Two-thirds of young carers have been bullied at school while almost a quarter (23%) suffer from stress due to juggling school work and caring responsibilities, according to research published today.
The survey of 700 6 to18-year-olds who care for a sick or disabled family member – conducted by the Princess Royal Trust for Carers and The Children’s Society – also found that over half (52%) said they did not feel supported by their teachers, while 39% said there was not a single teacher at their school who knew they were a young carer.

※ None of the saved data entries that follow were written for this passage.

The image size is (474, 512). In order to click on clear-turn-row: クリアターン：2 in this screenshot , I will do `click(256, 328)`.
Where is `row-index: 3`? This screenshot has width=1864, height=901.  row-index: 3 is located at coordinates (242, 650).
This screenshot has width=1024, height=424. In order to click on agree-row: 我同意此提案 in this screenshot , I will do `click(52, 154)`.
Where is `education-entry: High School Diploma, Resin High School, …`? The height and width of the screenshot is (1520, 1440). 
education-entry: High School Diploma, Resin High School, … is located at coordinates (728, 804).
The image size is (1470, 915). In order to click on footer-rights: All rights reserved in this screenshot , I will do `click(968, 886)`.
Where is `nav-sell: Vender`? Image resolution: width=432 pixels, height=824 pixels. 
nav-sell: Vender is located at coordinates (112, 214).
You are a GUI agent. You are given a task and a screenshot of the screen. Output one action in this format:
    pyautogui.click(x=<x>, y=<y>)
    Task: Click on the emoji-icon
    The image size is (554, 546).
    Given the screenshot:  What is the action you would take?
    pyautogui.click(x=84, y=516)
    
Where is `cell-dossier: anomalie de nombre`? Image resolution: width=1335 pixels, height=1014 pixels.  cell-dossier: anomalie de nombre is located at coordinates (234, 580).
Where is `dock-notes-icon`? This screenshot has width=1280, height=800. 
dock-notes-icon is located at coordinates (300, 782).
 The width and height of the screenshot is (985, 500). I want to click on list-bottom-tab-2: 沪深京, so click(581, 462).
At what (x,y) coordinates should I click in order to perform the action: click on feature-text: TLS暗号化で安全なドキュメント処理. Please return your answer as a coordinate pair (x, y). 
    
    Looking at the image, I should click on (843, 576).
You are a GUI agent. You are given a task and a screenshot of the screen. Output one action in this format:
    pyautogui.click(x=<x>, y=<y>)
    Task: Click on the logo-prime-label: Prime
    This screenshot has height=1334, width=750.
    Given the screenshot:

Many also reported feeling depressed and tired and said their caring responsibilities had caused them to miss homework deadlines and take days off school.
Carole Cochrane, chief executive at The Princess Royal Trust for Carers, said: “It is shocking to discover that so many young carers have to endure bullying, mental health problems and a lack of support from their teachers, all because they care for a family member who is unable to cope without their help.”
This month the Princess Royal Trust for Carers and The Children’s Society will launch a resource: Supporting Young Carers: a resource for schools, to empower schools to start identifying and supporting young carers.
“Sadly, without the right support, many young carers will underachieve or drop out of school altogether, which has a long and enduring impact on their future prospects. We know that when school staff are involved in supporting young carers it can make a huge difference to their lives,” said Cochrane.
Shannon, 11, helps care for her father who has sibromyalgia and clinical depression. Her mother has carpal tunnel so Shannon helps her with housework and lifting.
Only one of her teachers is aware of her role but it means she can obtain extensions on homework and assignments.
“I do get tired at school and it does get hard. It’s hard trying to explain to friends. I don’t really want to tell them in case they don’t understand,” she added.